下水道は、毎日の生活や生産活動によって生じる汚水や雨水を速やかに排除して生活環境を改善するほか、公共用水域の水質保全を図るとともに、近年では、下 水処理水をはじめ下水汚泥や下水道施設の上・空間を有効活用するなど、循環型社会にも対応する施設としてなくてはならない社会資本の一つです。

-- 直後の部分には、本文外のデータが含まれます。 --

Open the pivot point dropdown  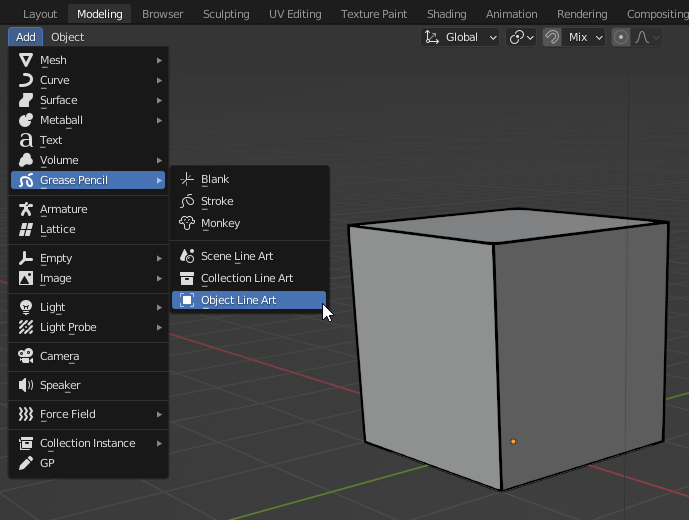[x=521, y=37]
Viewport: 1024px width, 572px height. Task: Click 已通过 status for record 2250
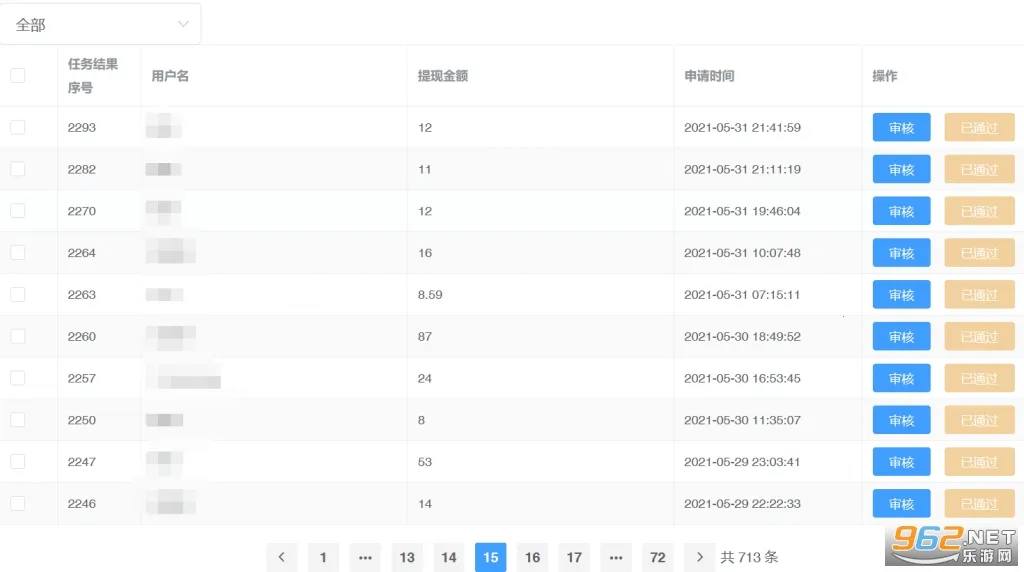979,420
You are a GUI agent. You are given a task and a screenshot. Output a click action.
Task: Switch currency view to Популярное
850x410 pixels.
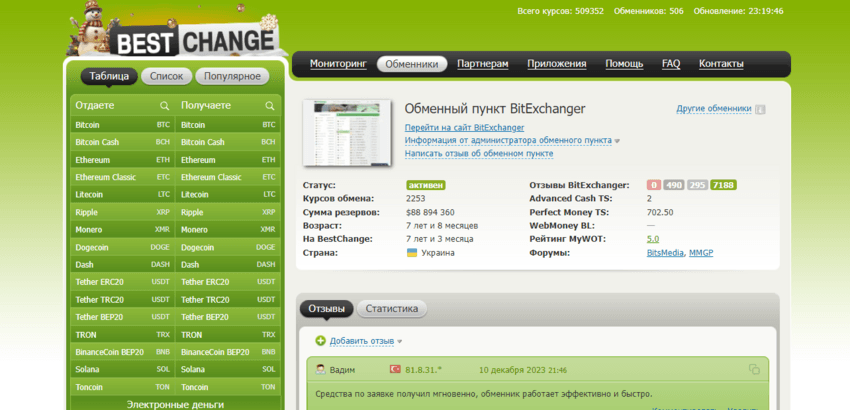tap(232, 76)
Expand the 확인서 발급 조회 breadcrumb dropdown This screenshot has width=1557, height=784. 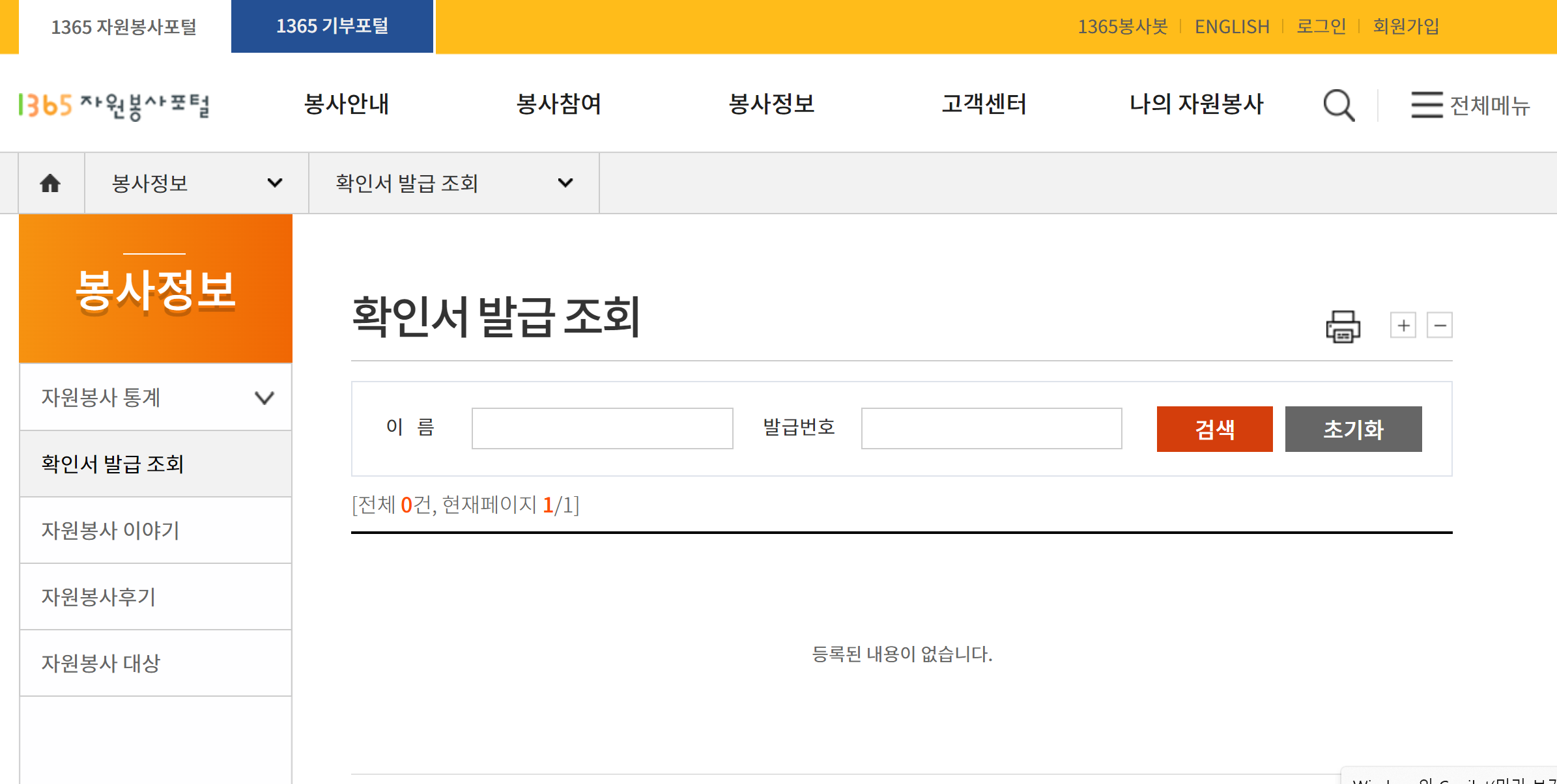453,184
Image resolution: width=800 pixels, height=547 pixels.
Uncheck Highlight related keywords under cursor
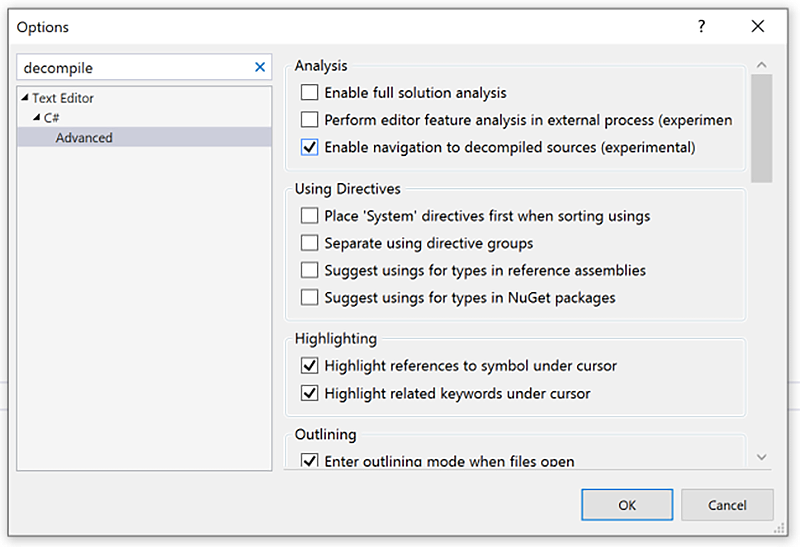310,393
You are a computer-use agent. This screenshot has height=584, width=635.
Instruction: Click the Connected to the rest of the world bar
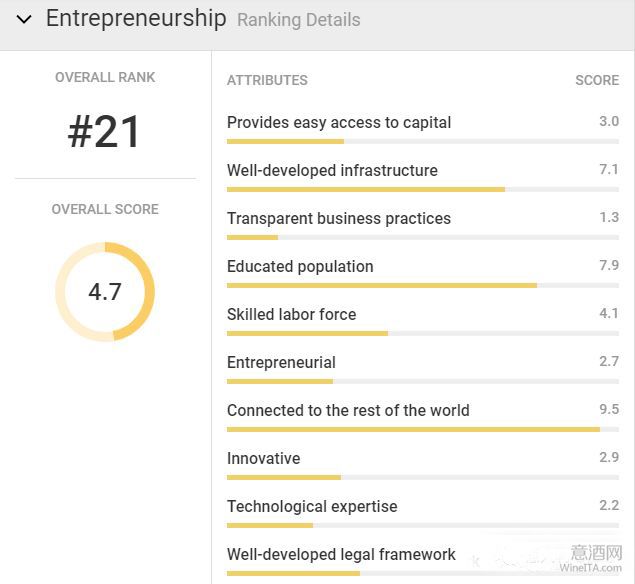(x=423, y=429)
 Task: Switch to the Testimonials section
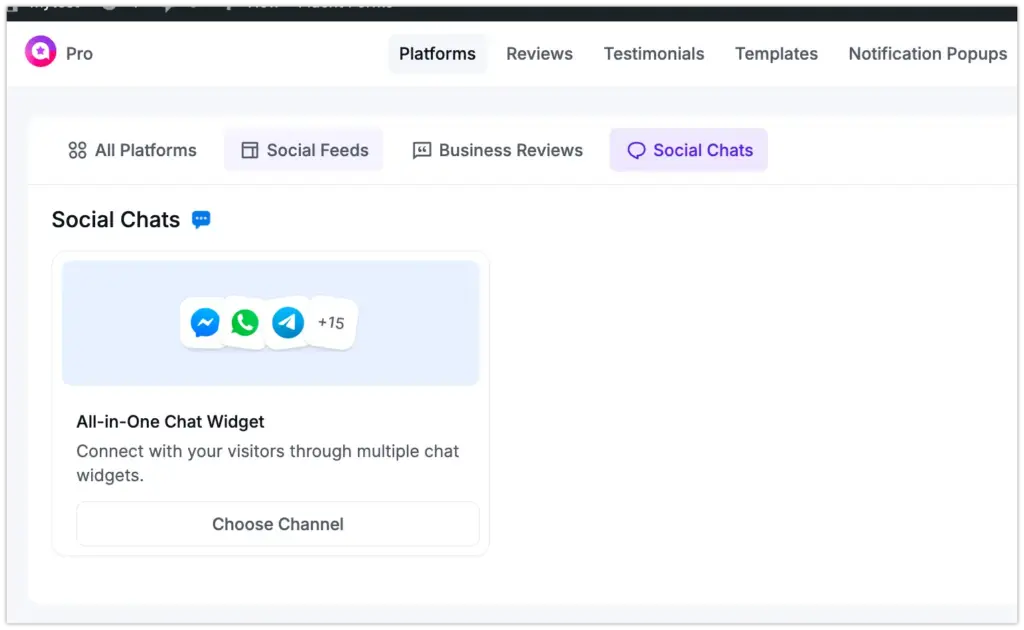click(654, 54)
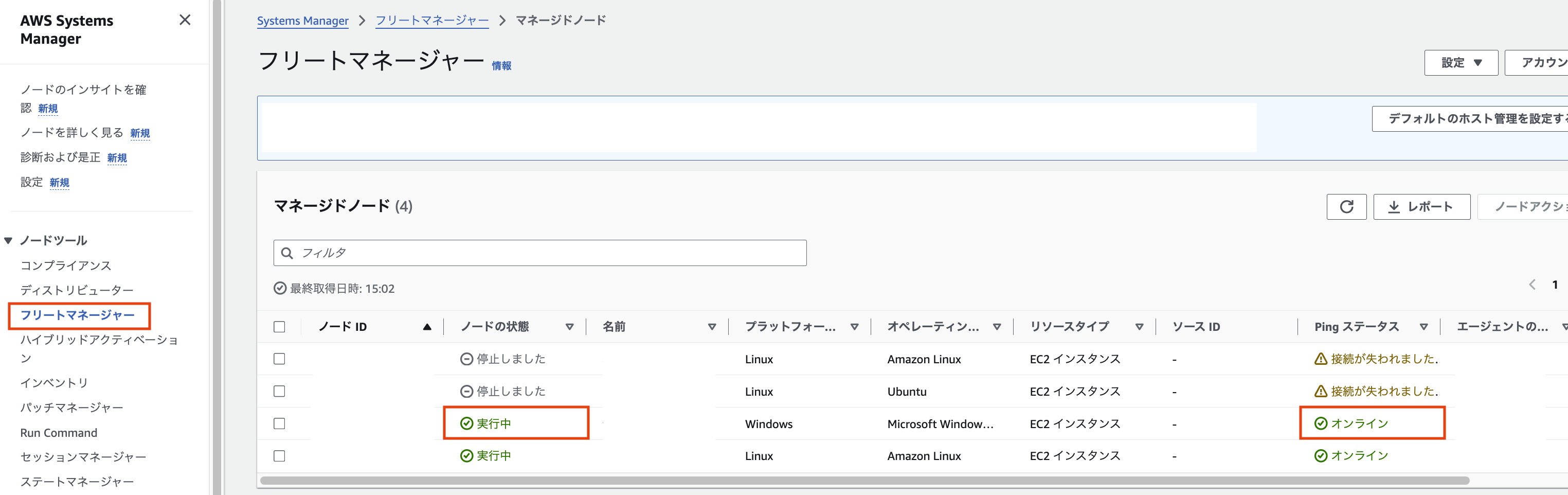Select the Windows node row checkbox

point(279,423)
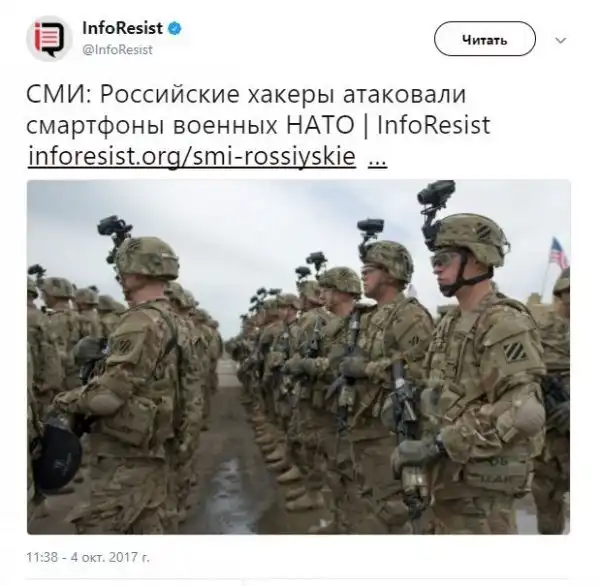The width and height of the screenshot is (600, 586).
Task: Click the American flag in the photo
Action: (x=558, y=254)

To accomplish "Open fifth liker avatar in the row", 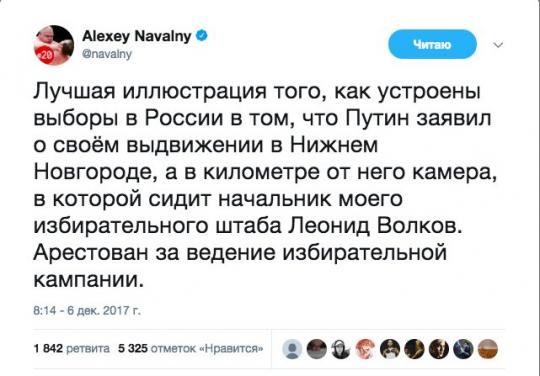I will click(x=390, y=349).
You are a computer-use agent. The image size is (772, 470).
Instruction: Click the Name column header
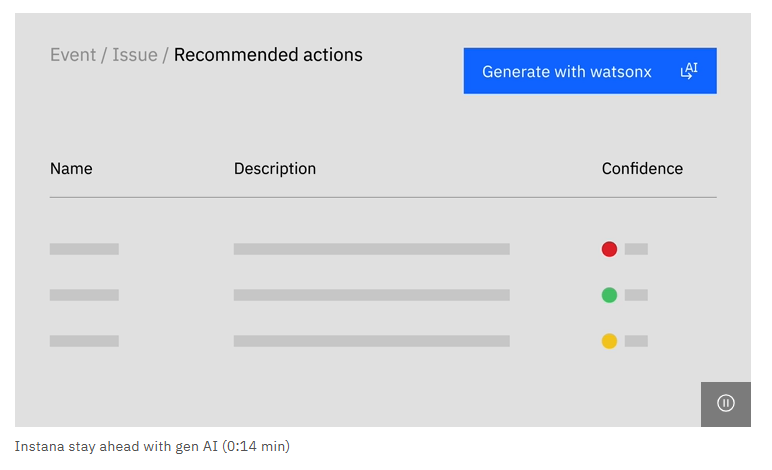click(71, 169)
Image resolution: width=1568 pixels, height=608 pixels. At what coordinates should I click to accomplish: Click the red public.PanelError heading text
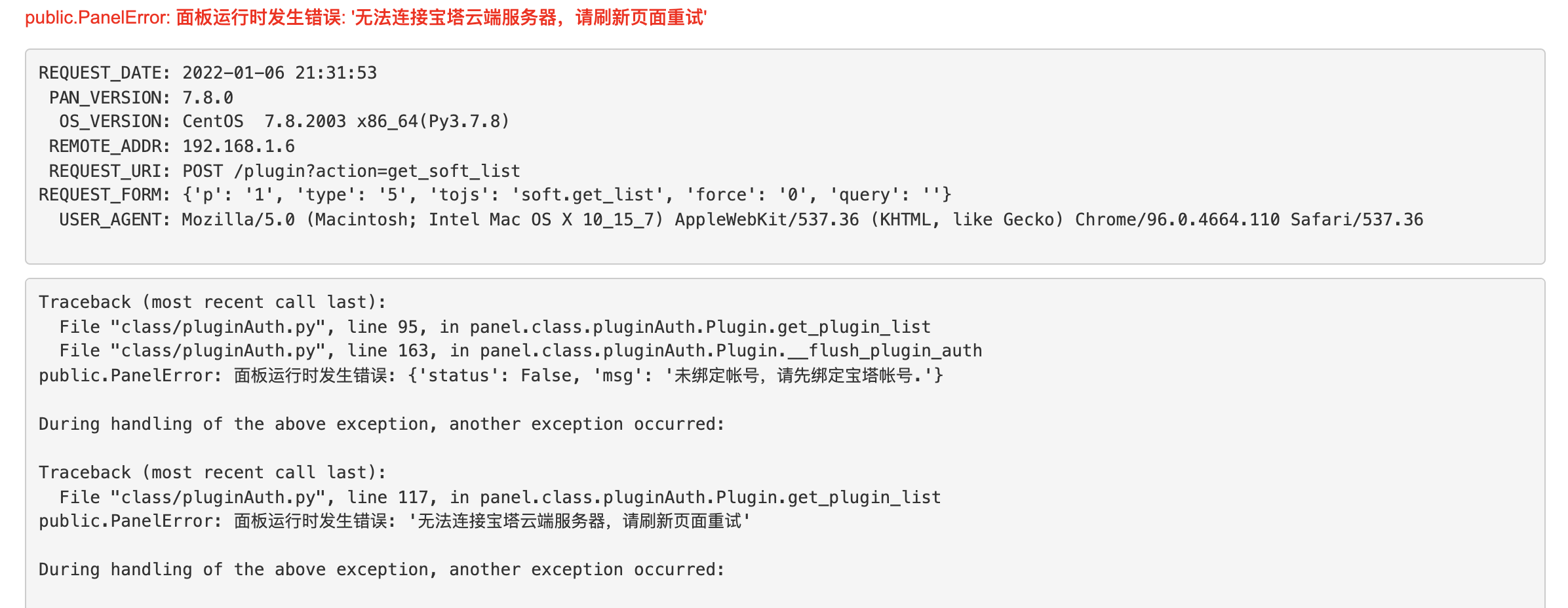[x=366, y=18]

しかしながら、下水道普及率は、平成22年度末で75.1%に達したものの、人口5万人未満の市町村においては未だ46.3%という状況(東日本大震災の影響により調査のできなかった岩手・宮城・福島を除いた数値)にあることから、 これら地域に対する早急な整備が求められています。一方、早期に下水道事業に着手した地域においては施設の老朽化に伴う改築・更新や下水を処理する過程で 発生する下水汚泥の減量化・再利用の促進、合流式下水道の改善等多くの課題を抱えています。
(公社)日本下水道協会では、下水道の役割や効果、その仕組みをはじめ、抱えている諸問題を多くの方々に知っていただき、広く各方面からご意見、ご要望等を 伺いながら下水道事業が円滑に執行されるよう情報等の提供に努めて参りますのでよろしくご支援くださいますようお願い申し上げます。